URC50周年ベスト「愛と平和の歌」、世の中と身の周りをテーマにする歌たち

それでは、「愛と平和の歌」残り2曲。東西の横綱と言ってしまいましょう、街の歌でもありますね。友部正人で「一本道」。



16曲目は友部正人さん「一本道」ですね。ギター1本とハーモニカだけでこんなにドラマチック、説得力のある歌が歌えるんですね。「あぁ、中央線よ 空を飛んであの子の胸に突き刺され」というこの一行だけで歴史に残る歌になったと言っても過言でないかもしれないですね。JR中央線の阿佐ヶ谷駅というのは、関西の方にはイメージしにくいかもしれないですが、中央線って本当に真っ直ぐなんです。高架線がずっと続いていて、そのまま進んでいくと空に突き刺さるんじゃないかと思わせてくれる実感がこの歌には籠っておりますね。"あの頃からどれくらい時間が経ったのか"っていう言葉も、50周年ということで聴くとちょっと違う考えがあったりします。歌の最後は幸せな情景で終わっているわけで、お酒を飲める幸せとは何かという歌でもあります。さて、続いて51曲最後の締め括りはこれしかないという歌をお送りします。

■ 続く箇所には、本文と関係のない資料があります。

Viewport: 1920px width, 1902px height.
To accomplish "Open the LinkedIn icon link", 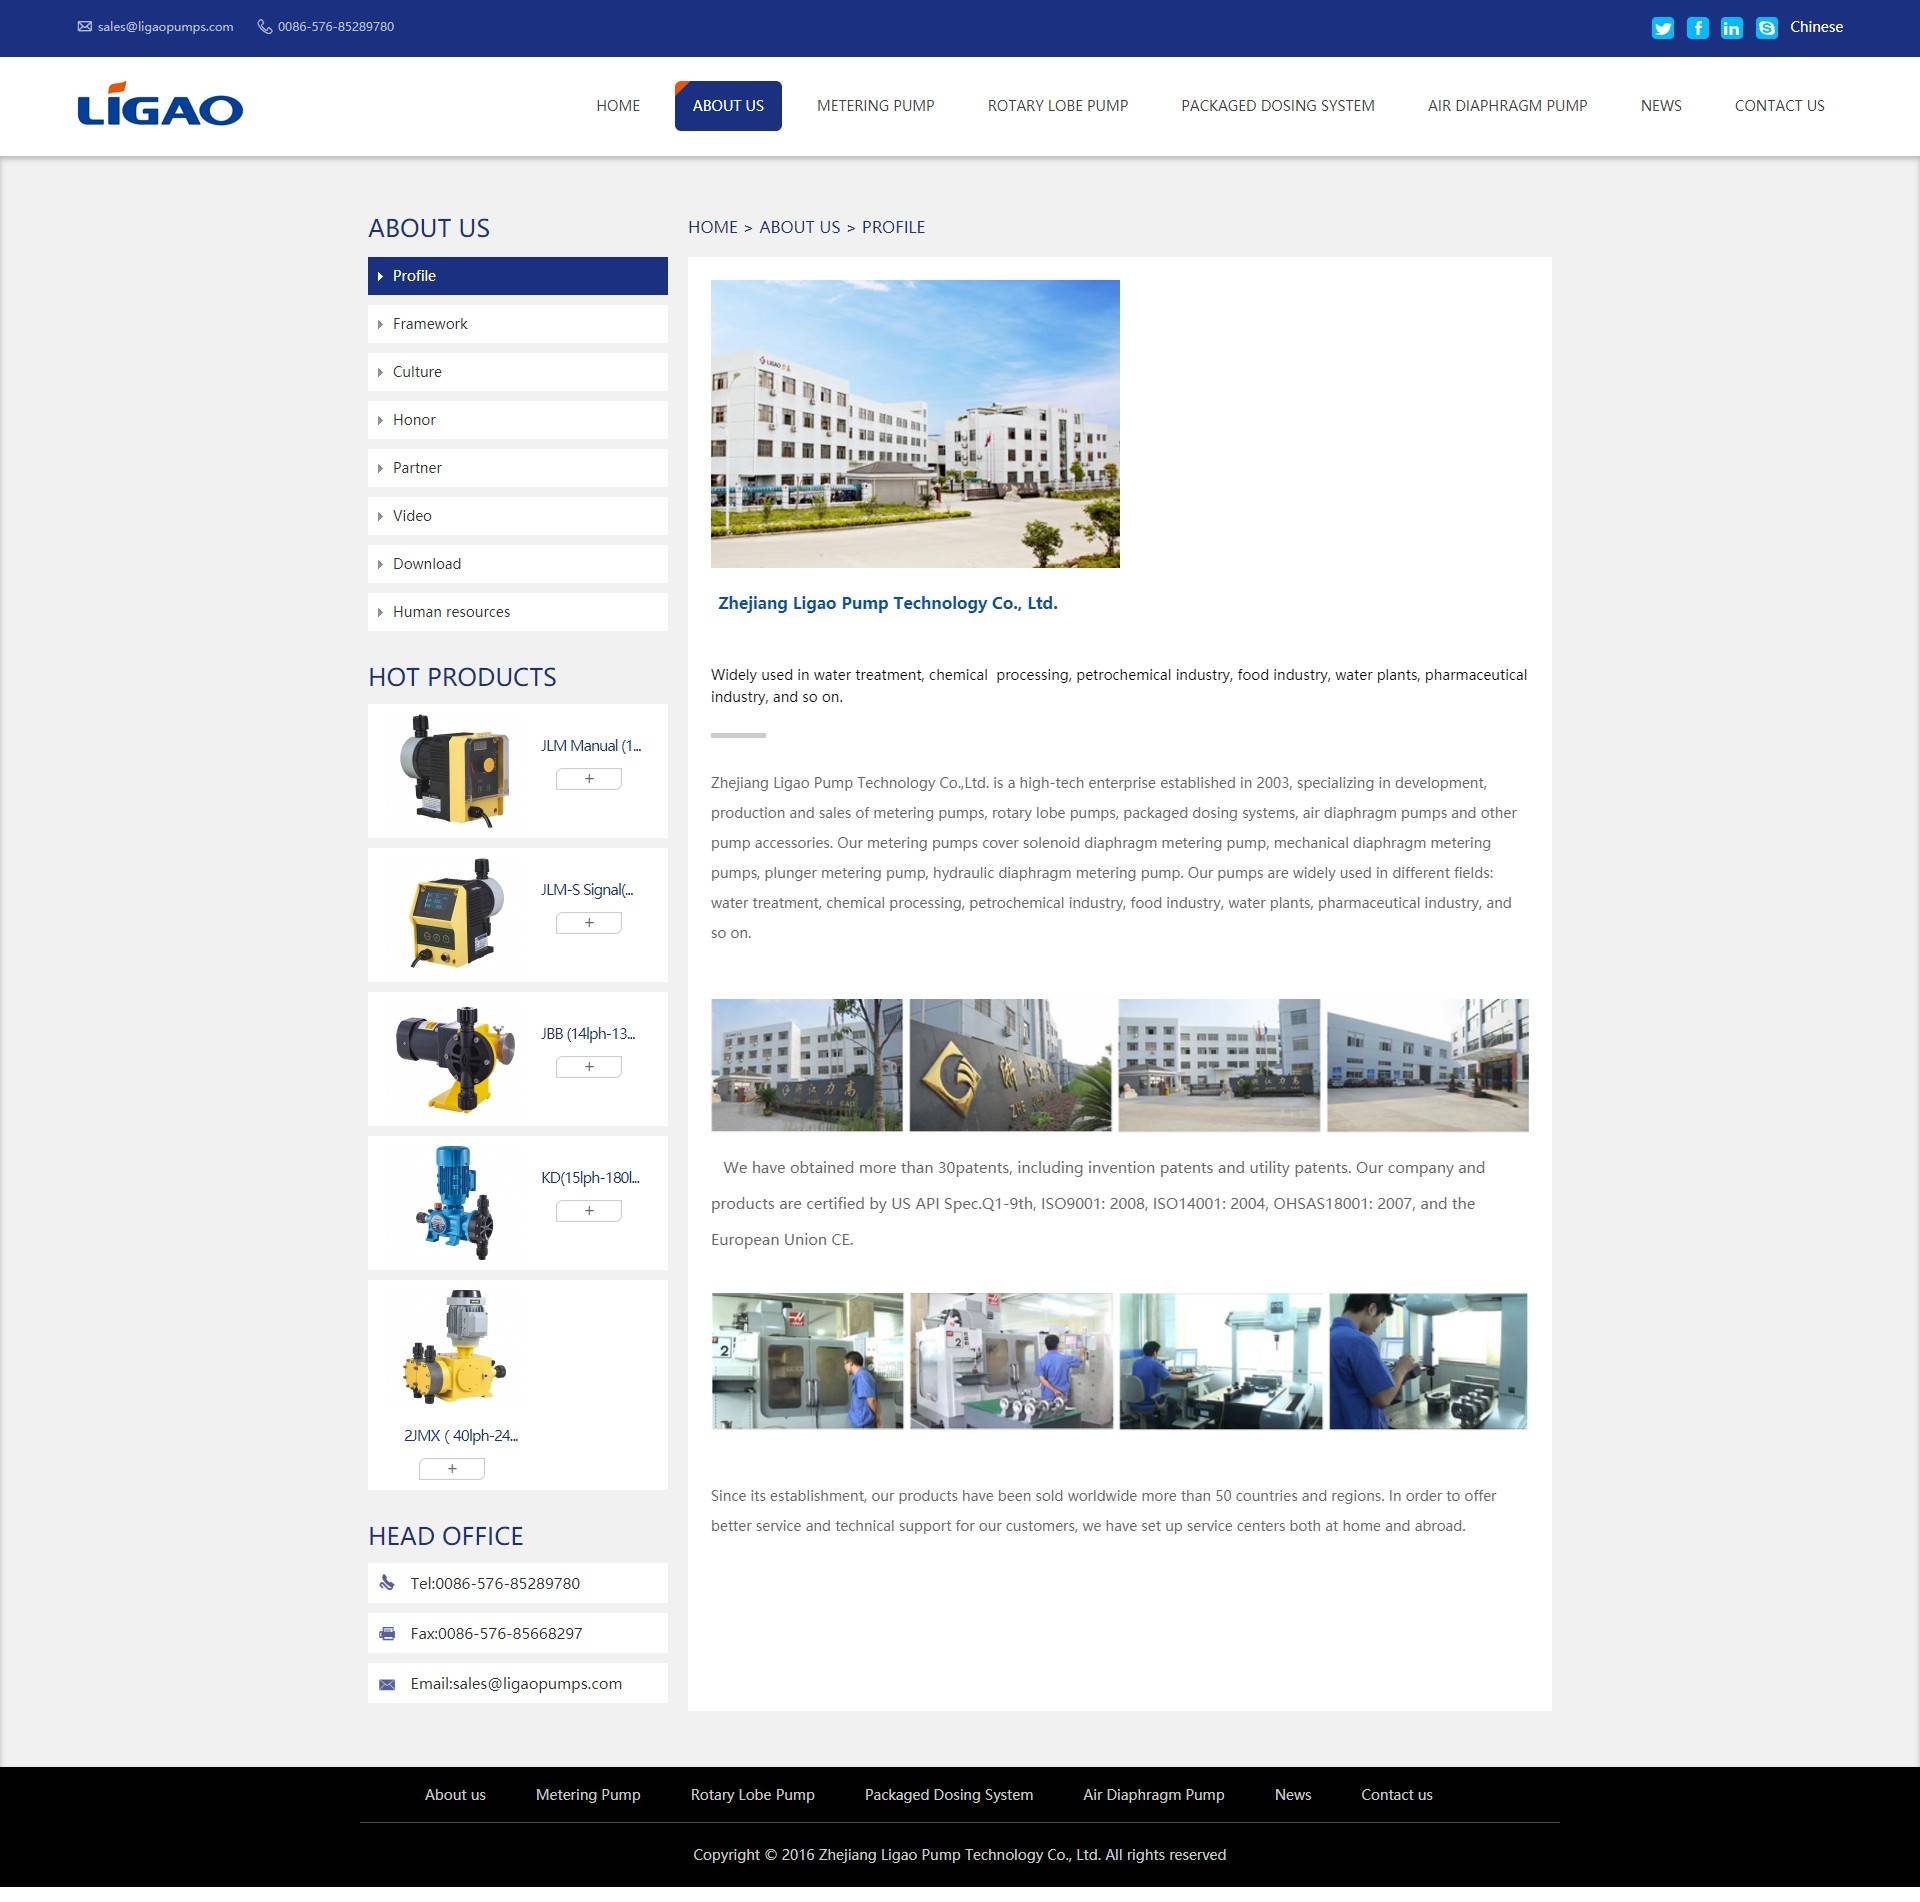I will coord(1731,28).
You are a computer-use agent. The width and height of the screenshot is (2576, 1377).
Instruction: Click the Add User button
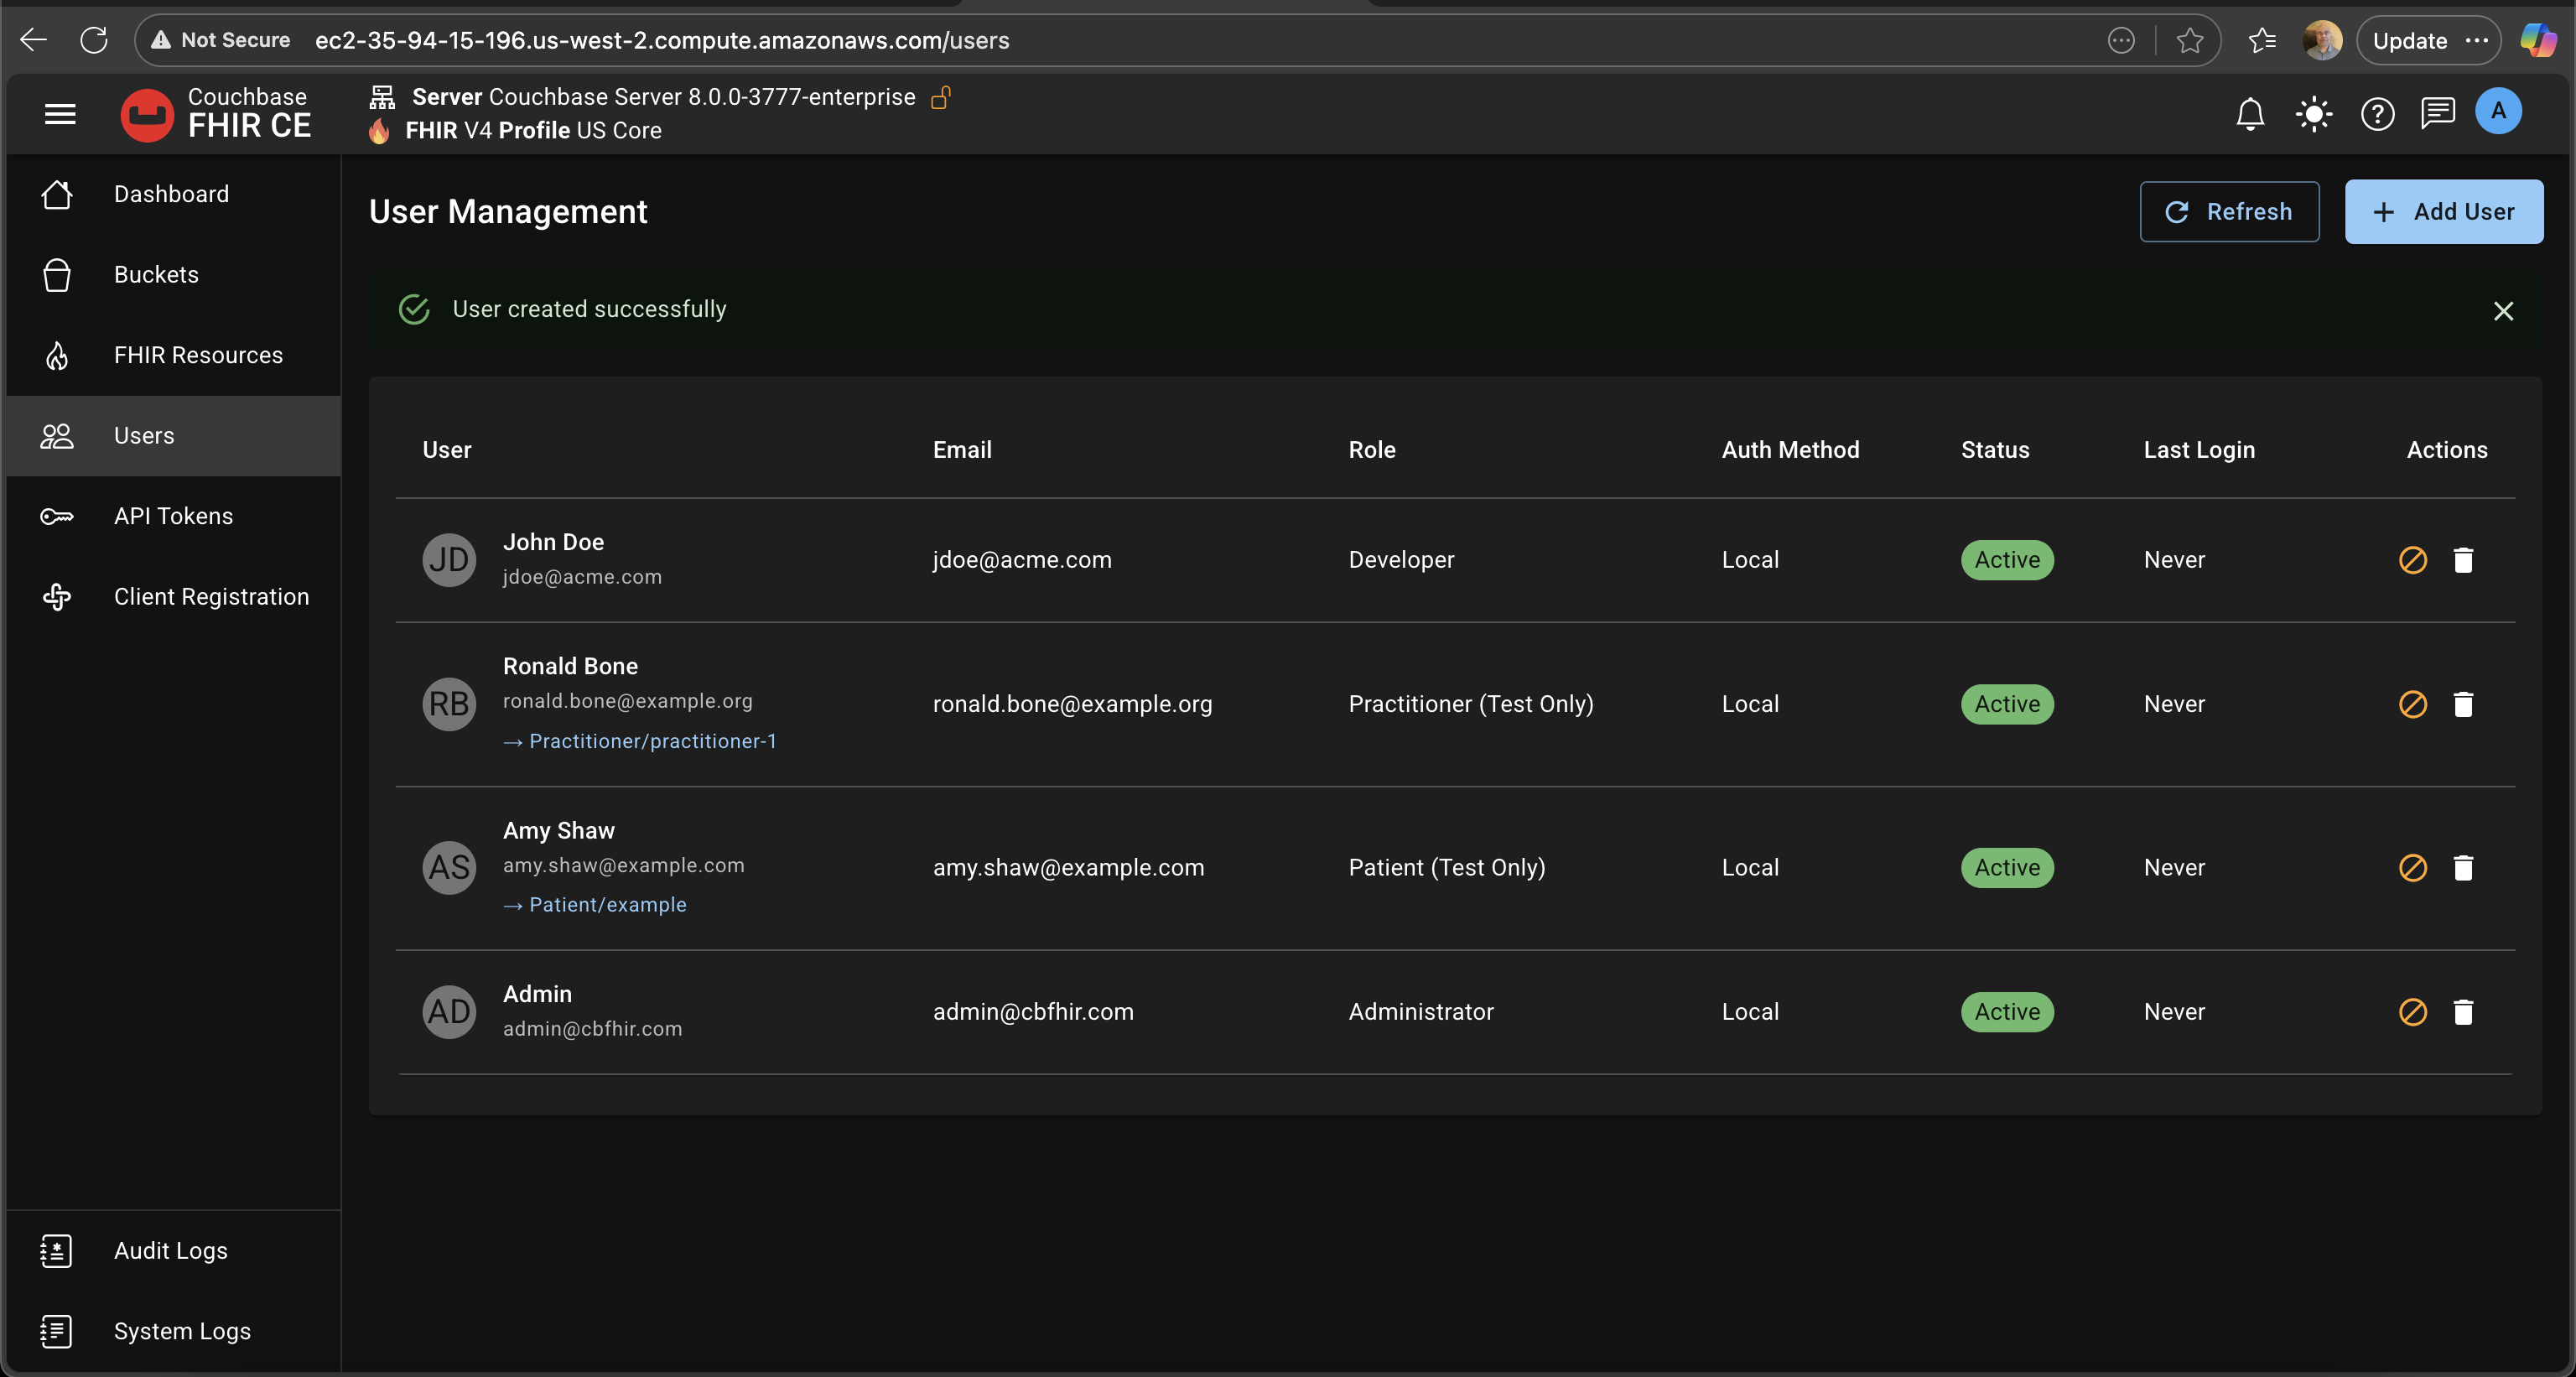[x=2443, y=212]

今回の選曲を頼まれたときに、僕でいいのであればということで引き受けたのですが、51曲をこの曲で終わるということだけ決めておりました。この曲に向けてどう流れを作っていけるかというのが自分の中でのテーマでした。1970年発売の2ndアルバム『見るまえに跳べ』に収録されておりました、バックははっぴぃえんどです。岡林信康はなぜフォークの神様と呼ばれているのか、この曲があるからと言い切ってもいいかもしれませんね。松本隆さんが、はっぴいえんどでバックをやっていて、あの歌を歌っている時の岡林さんは神だと思ったことがあると言ってたことがありました。“今ある不幸せに踏み止まってはならない、まだ見ぬ幸せに今飛び立つのだ”という2行の歌詞は、時代に関係なくあらゆる状況を引き受けた究極のテーマですね。更に肯定と否定の両方が入ってる。あなたと生きることとあなたを殺すこと、これが望むことの中に入ってるんですね。なぜこの両方が入っているかということを考えていただければと思います。あなたを殺すことが、私の生きることという時もある。相手を殺さないと私が生きられないのだとしたら、この歌はどんな歌になるだろう。岡林さんがこの歌を書いたとき、23歳でした。「愛と平和の歌」17曲目最後の歌、岡林信康で「私たちの望むものは」でした。